FIGURE 5-23 Dräger Low-Flow Wizard display. The top bar graph shows the loss of volume from the system. The bottom bar graph shows the current fresh gas flow (FGF) setting. If the bottom bar is shorter than the top bar, the display bar is red (too little FGF). If the FGF is less than 1 L/min more than the required flow, then the display bar is green (efficient), as shown. If the FGF is more than 1 L/min more than the required flow, then the display bar is yellow (too much FGF). (Courtesy David Karchner, Dräger Medical, Telford, PA.)
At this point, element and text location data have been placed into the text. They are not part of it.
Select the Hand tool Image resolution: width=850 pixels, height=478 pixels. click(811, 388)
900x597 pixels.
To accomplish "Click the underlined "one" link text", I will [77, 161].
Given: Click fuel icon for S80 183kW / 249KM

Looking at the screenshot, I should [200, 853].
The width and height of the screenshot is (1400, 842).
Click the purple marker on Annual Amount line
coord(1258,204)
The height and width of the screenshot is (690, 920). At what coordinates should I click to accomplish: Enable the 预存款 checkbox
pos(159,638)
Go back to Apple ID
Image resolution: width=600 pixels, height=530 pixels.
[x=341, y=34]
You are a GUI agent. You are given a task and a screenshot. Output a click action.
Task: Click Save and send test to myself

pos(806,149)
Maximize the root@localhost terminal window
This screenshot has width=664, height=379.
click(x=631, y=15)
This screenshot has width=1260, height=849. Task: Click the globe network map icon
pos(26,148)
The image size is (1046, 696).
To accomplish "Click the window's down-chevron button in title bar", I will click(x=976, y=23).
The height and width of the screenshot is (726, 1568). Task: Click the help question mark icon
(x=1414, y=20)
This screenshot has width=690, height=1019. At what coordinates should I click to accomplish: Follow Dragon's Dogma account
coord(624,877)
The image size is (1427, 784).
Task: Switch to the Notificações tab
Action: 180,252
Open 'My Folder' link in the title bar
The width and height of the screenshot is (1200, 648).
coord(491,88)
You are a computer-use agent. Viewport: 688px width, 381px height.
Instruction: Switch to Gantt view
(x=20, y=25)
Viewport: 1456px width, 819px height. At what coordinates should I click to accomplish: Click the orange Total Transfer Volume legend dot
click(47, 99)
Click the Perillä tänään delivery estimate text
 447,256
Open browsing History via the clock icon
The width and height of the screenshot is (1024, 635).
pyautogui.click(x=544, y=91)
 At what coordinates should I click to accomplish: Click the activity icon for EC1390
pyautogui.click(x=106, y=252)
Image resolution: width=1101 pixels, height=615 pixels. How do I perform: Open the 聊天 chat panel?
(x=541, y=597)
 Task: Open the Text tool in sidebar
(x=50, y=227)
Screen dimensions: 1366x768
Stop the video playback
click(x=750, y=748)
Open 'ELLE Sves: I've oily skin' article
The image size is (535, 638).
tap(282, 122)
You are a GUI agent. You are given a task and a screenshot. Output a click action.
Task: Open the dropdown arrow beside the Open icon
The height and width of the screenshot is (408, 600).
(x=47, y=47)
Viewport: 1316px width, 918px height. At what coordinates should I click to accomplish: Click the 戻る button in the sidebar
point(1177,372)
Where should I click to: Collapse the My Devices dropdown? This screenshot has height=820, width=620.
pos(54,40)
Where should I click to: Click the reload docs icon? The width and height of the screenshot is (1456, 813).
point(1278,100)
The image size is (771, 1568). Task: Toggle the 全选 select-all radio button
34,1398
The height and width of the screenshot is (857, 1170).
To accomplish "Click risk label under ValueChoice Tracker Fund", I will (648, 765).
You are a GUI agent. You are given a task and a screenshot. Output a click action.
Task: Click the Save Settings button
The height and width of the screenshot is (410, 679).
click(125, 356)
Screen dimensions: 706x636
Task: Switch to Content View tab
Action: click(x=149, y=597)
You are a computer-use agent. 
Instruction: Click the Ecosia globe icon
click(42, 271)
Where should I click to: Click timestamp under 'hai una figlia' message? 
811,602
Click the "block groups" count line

An alternative solution to both scavenging waste anesthetic gases and protecting the environment is to insert an anesthetic agent–absorbing filter between the anesthesia machine’s waste gas scavenging interface and the hospital waste gas evacuation system in the OR. In 2002, Doyle and colleagues66 reported that silica zeolite was effective at completely removing 1% isoflurane from exhaled gases for periods of up to 8 hours. They concluded that “the technology shows promise in removing isoflurane emitted from anesthesia machine scavenging systems.” This technology is applied in the Deltasorb Anesthetic Collection Service (Blue-Zone Technologies Ltd., Concord, Canada), which uses a portable stainless steel canister that is delivered and exchanged weekly to health care facilities. The canister uses a sievelike filtering matrix (Deltazite) to selectively adsorb each halogenated anesthetic gas—desflurane, sevoflurane, and isoflurane—as waste gas flows through the canister en route to being vented to the atmosphere. Each canister weighs about 5 lb and can adsorb approximately two full bottles of halogenated anesthetics. When the canister is full, it is shipped to the company’s facility, where it is desorbed of contained anesthetic and returned to the hospital for further use (Fig. 5-24). At that time, the reclaimed anesthetic is stored while approval for its reuse is pending (personal communication, Mark Filipovic, Blue-Zone Technologies).
FIGURE 5-24 Left, The Deltasorb stainless steel canister contains Deltazite, an anesthestic agent–adsorbing sieve. Right, Location of the canister is between the waste gas scavenging interface on the anesthesia machine and the tubing connecting to the hospital’s waste gas evacuation system. (Courtesy of Mark Filipovic, Blue-Zone Technologies, Concord, Canada.)